Les Moffs acquiescèrent.
Pellaeon se leva, poings sur les hanches.
— Comme toujours, mes chers Moffs, j’apprécie vos commentaires et vos conseils, mais laissez-moi vous rappeler que je suis aux commandes de l’espace Impérial. Je ne vous ai pas convoqués pour connaître vos opinions, mais pour vous prévenir. Quand nous dirons au peuple ce qui se passe dans la Nouvelle République, beaucoup de gens réagiront comme certains d’entre vous. Ils ne verront aucune raison de soutenir un ennemi. J’espère que vous parviendrez à les persuader du contraire. Je remercie le Moff Sarreti pour son éloquence et je vous conseille à tous de prendre modèle sur lui.
L’image holographique de Flennic fronça les sourcils.
— Vous engagerez nos forces à leurs côtés, quel que soit notre avis ?

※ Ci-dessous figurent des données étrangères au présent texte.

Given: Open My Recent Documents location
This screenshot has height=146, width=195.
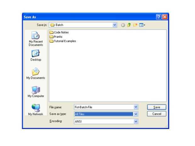Looking at the screenshot, I should (36, 39).
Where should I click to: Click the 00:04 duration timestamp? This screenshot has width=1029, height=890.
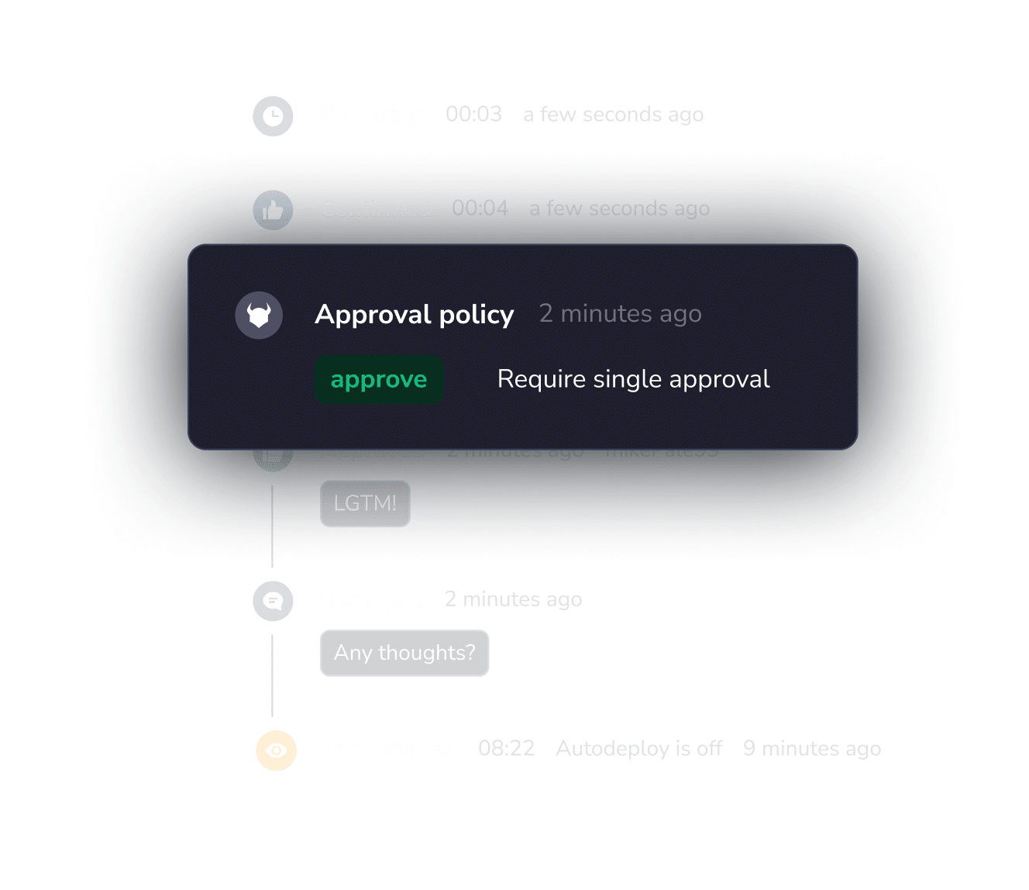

— Vous avez l’air étonné, Moff Flennic. Mais tous les militaires pensent comme moi. L’ordre de mobilisation réactivera les réservistes. Certaines unités seront rappelées au service, ainsi que nos forces secrètes, tant dans notre espace qu’à l’extérieur. Pour vaincre les Yuuzhan Vong, nous aurons besoin de tous nos atouts.
« Je vous ai préparé la liste des codes en cours de validité. Si vous ne me mettez pas de bâtons dans les roues, je ne mobiliserai pas vos gardes personnelles, et je vous laisserai utiliser les unités de réserve pour maintenir l’ordre.
— Vous pensez nous distraire en nous donnant des soldats pour faire joujou ? grogna Crowal.
— Si vous pensez que c’est la raison de mes actes, vous êtes assez superficielle pour que ça vous distraie. Comprenez-moi bien : si les Yuuzhan Vong tiennent en échec la Nouvelle République, nous n’avons aucune chance contre eux. Je vous suggère d’utiliser le répit que je nous gagnerai en aidant à renforcer les défenses de vos planètes. Si j’échoue, et que vous êtes obligés de « jouer » avec vos soldats, j’espère ne plus être en vie pour voir le résultat. Terminé.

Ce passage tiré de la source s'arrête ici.